O maior jogo da minha vida

Grêmio x Portuguesa, final do Campeonato Brasileiro de 1996, foi o jogo mais emocionante de todos os que já fui. Simplesmente inesquecível. Fui ao Olímpico junto com várias pessoas, entre elas minha mãe e meu amigo Diego.

Como hoje, quem decidia o horário dos jogos era a televisão. E naqueles tempos, a moda era passar os jogos mais importantes do domingo para as 19 horas. Foi exatamente o que aconteceu naquele 15 de dezembro de 1996.

Cheguei ao Olímpico por volta das 15 horas, e as filas já eram quilométricas. Esperei por cerca de uma hora debaixo de um sol inclemente. Quando entrei, o estádio já estava quase lotado. Isso que faltavam três horas para começar a partida!
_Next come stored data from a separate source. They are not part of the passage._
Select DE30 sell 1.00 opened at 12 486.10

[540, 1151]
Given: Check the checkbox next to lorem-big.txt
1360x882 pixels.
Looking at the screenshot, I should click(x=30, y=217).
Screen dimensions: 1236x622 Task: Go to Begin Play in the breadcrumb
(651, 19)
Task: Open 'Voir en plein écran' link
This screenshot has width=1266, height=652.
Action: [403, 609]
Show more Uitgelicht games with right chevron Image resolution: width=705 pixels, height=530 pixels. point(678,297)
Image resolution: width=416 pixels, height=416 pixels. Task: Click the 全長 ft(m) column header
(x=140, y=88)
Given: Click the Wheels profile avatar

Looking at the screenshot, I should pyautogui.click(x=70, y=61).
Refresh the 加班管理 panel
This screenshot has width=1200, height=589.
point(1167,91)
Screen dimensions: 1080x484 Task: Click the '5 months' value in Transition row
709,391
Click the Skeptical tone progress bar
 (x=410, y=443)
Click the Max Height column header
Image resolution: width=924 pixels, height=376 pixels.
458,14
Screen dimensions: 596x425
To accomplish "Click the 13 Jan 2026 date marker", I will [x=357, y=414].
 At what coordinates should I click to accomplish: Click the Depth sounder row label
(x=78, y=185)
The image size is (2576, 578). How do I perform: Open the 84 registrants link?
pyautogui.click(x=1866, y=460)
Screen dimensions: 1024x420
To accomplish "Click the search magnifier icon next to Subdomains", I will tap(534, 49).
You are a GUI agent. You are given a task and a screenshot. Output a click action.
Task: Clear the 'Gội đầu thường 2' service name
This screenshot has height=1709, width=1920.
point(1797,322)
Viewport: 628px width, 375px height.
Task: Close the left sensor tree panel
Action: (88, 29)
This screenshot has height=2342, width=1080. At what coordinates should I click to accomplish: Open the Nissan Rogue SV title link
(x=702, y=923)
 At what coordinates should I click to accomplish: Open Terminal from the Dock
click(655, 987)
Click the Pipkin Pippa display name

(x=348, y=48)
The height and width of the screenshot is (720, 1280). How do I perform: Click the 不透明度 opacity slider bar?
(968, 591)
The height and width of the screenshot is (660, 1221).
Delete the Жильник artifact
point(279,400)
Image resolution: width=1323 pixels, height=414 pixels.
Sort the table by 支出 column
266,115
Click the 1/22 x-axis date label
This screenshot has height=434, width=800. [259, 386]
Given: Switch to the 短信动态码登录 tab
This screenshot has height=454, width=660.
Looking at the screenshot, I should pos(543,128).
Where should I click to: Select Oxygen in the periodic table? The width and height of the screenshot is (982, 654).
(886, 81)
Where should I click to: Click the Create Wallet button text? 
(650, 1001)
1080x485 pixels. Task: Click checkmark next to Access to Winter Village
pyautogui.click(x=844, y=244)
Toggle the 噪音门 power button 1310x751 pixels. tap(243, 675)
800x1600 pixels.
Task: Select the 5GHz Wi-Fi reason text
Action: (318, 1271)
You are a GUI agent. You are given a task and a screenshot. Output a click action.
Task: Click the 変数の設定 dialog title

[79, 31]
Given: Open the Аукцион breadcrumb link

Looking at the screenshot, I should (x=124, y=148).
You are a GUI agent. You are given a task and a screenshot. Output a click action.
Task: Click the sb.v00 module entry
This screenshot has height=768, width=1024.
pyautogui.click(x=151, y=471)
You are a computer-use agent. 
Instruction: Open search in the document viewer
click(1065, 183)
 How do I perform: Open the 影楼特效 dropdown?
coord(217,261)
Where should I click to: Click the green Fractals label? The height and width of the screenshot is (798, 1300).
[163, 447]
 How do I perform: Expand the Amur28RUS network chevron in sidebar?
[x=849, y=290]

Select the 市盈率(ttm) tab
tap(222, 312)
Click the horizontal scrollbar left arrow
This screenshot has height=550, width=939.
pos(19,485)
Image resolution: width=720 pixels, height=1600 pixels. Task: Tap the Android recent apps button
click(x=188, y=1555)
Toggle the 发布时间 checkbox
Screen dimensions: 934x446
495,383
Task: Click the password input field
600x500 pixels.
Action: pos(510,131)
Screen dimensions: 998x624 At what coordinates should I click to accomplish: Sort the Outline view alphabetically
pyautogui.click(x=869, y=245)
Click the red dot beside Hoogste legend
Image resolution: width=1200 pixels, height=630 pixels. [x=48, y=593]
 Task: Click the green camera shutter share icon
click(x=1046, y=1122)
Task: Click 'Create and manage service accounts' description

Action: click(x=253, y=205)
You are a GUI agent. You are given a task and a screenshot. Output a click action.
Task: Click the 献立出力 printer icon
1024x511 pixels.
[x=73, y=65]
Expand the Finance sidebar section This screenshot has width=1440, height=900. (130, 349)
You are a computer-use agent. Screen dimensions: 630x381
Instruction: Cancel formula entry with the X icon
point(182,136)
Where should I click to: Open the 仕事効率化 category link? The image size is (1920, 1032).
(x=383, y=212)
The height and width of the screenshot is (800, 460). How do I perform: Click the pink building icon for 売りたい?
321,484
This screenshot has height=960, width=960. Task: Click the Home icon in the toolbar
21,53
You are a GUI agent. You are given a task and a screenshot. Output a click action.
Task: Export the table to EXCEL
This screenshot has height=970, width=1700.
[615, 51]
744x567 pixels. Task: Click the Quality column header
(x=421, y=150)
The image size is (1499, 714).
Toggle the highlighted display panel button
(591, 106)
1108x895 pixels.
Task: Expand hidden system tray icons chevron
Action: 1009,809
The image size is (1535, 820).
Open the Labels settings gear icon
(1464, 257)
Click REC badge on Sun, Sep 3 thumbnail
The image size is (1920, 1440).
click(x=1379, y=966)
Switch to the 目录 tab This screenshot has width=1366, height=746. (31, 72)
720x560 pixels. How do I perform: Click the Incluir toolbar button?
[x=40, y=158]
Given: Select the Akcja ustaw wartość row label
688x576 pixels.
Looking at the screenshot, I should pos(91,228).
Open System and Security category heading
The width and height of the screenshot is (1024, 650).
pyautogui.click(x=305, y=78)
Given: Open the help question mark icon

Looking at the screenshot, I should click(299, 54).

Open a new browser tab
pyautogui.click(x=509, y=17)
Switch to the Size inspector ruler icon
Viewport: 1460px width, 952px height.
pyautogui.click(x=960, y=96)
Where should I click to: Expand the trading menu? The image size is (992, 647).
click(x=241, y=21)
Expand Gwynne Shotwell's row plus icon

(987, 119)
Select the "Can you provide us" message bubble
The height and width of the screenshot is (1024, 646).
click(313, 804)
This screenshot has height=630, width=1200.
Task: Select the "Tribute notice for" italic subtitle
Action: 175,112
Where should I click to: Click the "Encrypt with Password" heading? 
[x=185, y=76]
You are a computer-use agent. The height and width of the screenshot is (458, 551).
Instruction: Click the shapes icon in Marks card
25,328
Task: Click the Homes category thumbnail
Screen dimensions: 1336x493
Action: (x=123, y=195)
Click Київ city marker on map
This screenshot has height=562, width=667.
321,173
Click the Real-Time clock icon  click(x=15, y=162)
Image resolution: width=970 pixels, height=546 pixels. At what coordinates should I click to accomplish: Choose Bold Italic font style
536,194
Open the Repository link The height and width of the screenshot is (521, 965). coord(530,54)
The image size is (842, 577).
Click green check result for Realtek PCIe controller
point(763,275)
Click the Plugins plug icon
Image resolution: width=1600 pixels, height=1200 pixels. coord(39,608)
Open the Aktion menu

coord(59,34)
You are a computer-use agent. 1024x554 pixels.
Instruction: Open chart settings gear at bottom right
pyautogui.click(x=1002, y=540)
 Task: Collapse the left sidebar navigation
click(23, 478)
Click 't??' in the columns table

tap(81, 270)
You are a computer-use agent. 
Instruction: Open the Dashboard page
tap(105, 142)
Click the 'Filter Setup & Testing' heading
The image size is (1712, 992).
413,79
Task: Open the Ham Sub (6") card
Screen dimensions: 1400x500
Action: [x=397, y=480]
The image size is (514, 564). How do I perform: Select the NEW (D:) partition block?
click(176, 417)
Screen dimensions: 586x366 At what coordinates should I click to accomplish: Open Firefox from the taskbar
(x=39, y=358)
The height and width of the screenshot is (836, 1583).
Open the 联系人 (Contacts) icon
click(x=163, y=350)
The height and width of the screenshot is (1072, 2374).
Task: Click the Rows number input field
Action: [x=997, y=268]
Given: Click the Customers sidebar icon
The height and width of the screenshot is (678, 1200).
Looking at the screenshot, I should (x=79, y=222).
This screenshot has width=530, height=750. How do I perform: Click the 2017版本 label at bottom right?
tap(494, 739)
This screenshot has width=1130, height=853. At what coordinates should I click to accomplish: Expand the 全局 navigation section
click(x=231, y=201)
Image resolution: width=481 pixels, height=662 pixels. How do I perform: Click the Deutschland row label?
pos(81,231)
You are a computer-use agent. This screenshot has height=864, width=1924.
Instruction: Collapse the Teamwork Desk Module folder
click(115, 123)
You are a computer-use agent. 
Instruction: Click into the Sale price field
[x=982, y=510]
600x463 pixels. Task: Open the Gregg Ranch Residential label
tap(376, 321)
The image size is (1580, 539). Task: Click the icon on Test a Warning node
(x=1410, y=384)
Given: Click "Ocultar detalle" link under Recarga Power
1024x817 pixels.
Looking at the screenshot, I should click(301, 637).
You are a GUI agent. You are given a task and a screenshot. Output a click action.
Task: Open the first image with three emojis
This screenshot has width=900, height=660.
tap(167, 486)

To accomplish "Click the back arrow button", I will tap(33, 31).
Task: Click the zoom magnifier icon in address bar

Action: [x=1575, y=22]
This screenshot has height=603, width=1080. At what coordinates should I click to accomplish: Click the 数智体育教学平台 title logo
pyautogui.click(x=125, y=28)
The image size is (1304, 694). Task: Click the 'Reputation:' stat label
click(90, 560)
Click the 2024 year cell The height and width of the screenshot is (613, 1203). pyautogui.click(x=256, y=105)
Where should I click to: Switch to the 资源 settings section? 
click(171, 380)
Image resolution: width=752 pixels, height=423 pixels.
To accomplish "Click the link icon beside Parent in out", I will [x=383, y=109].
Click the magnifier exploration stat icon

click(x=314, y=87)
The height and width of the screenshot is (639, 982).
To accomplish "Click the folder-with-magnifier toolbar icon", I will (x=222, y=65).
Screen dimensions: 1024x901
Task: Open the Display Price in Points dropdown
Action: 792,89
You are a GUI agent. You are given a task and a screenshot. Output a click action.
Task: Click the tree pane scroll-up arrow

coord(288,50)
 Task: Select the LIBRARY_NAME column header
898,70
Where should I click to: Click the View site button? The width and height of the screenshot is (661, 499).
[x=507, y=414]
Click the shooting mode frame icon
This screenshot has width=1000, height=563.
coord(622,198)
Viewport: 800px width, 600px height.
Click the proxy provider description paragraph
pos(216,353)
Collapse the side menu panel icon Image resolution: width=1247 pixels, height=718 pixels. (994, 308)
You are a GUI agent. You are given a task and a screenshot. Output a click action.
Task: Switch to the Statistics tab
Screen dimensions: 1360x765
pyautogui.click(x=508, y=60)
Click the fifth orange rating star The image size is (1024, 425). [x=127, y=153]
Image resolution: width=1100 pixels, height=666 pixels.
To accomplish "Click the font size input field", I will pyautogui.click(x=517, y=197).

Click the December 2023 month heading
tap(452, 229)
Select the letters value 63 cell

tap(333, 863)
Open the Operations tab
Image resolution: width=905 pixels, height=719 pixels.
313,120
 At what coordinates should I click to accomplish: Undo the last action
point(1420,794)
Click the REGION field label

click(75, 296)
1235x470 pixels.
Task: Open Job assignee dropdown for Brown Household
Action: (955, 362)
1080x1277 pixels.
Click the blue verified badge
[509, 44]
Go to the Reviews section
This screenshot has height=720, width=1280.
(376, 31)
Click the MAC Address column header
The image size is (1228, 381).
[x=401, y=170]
Como havia sido derrotado por 2 a 0 em São Paulo, na partida de ida, o Tricolor precisava fazer 2 a 0 na Portuguesa para ser campeão. Os gremistas sabiam que não seria fácil, a Portuguesa se fecharia toda na defesa para segurar o resultado.

O Grêmio começou o jogo em ritmo arrasador, praticamente iniciou vencendo por 1 a 0: aos 3 minutos, Paulo Nunes marcou o primeiro gol daquele final de tarde. Naquele momento, tive a impressão de que seria barbada. Afinal, se em tão pouco tempo já ganhávamos, o segundo gol seria questão de minutos.

Mas não foi o que aconteceu. A Portuguesa, conforme era previsto, fechou-se na defesa. O Grêmio atacou bastante, mas o segundo gol insistia em não sair. E a Lusa às vezes levava perigo, rápida nos contra-ataques. Ao final do primeiro tempo, o placar mantinha-se em 1 a 0, que na prática era 1 a 2.

No segundo tempo, a situação não se modificou rapidamente. O tempo passava, o Grêmio não conseguia o segundo gol, e a Portuguesa às vezes era perigosa. Ficávamos cada vez mais nervosos, mais preocupados no Estádio Olímpico. Víamos diminuir as chances de conquistarmos o título.

Por volta dos 35 minutos do segundo tempo, substituição. Saía Dinho, que era capitão naquele dia devido à suspensão de Adílson (que levara o terceiro cartão amarelo no jogo de São Paulo), entrava Aílton. Na hora um pensamento me veio na cabeça: “o Aílton vai fazer o gol do título”.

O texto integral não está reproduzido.